Oh, no. I just bought that second-hand.
Pandora's Star is sooooo good. The prologue is just setting the stage; let that thing unfold for a couple hundred pages and you'll be hooked solid.
Ah. Phew.
Since the last time I've posted in the previous thread I've finished
Iron Council by China Miéville, which is actually the third book in the Bas-Lag trilogy but it was cheap and so I jumped ahead. I liked this a lot more than
Perdido Street Station mainly because I thought it was more tightly written. How all the different threads ended up being intertwined in the end was great.
I reread
Star Trek Titan: Synthesis by James Swallow and liked it a bit more than the first time around where I missed out on some of the details. I still don't quite get how downloading the avatar into the deflector destroys the original, though.
I started reading
Die Ästhetik des Widerstands by Peter Weiss (again) and wanted to give up on it after the first few pages for two reasons:
- The sentences were needlessly long and complicated in what I suspect is a (poor) emulation of Thomas Mann's style (Sadly, Peter Weiss is not Thomas Mann).
- The first book opens with an interpretation of the Pergamon frieze, the relating myths and Pergamene history that stretches credibility, to put it mildly. Being a student of Archeology and Ancient History, these things bug me a lot.
However, the book eventually drew me in and I came to accept the interpretations as different, interesting point-of-views since the characters are actually aware that they're reinterpreting art in a way that benefits them, independent of the artists' intentions.

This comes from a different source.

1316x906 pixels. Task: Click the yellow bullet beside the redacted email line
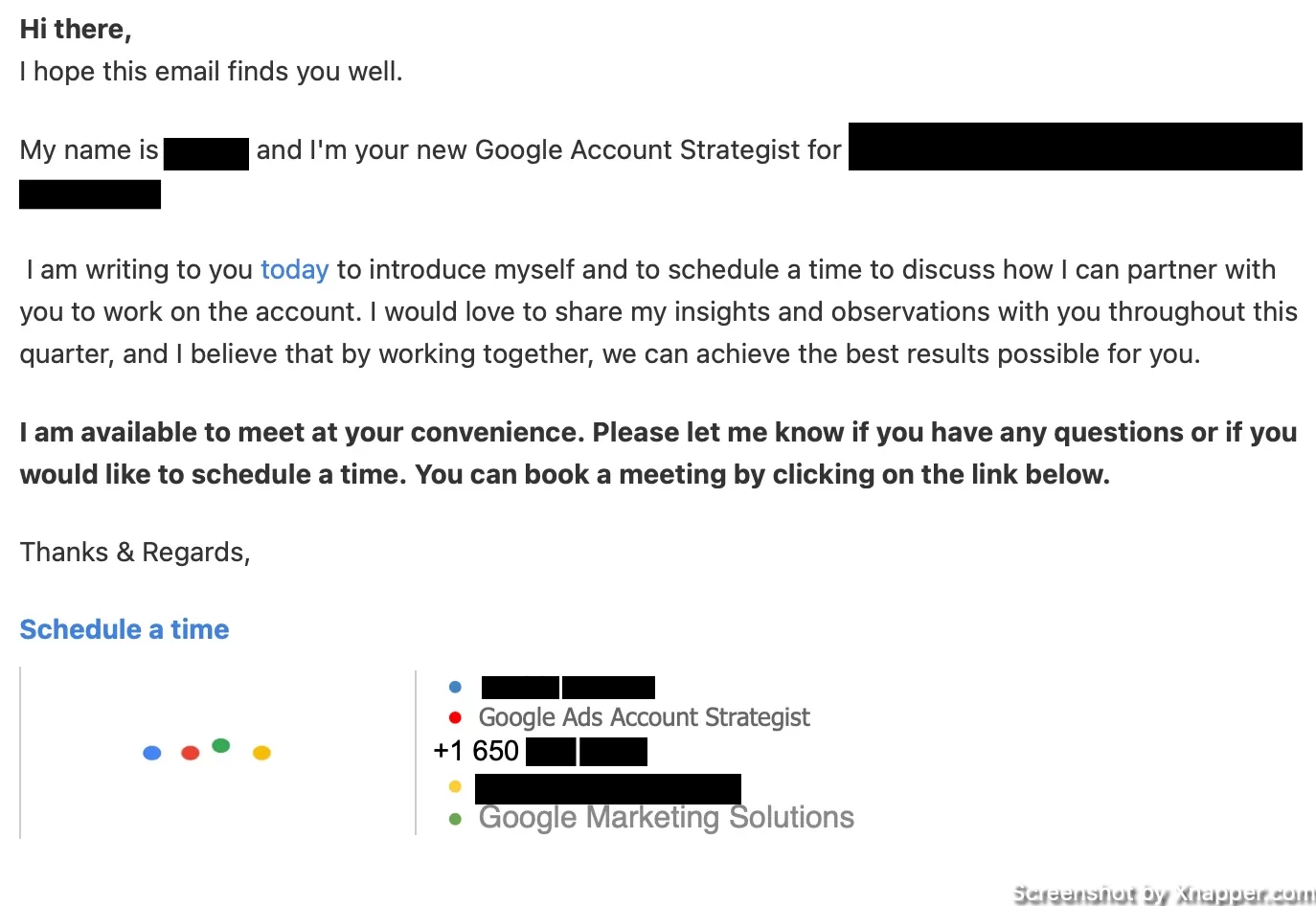pos(455,786)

That's basically the point of the book so far.
Nothing much is really happening in the book. (I was promised the Spanish Civil War, escape from the Nazis and sad fates at their hands by the blurb on the back, damn it!

) It is interesting, though, and I can understand the fascination it holds for Socialists and Communists, but it is a slow read.
As it's a bit too heavy and big a volume, I've also started
Revelation Space by Alastair Reynolds. I haven't gotten very far, yet, but it's off to a promising start.
I bought a few used books today and couldn't help but start reading
The Plot Against America by Philip Roth. (And I just noticed that my edition, despite having been printed in the USA, doesn't show a svastika on the front cover, just an x in place of it. Weird.) So, now I'm reading three books at the same time. I wish I was a bit more focused right now.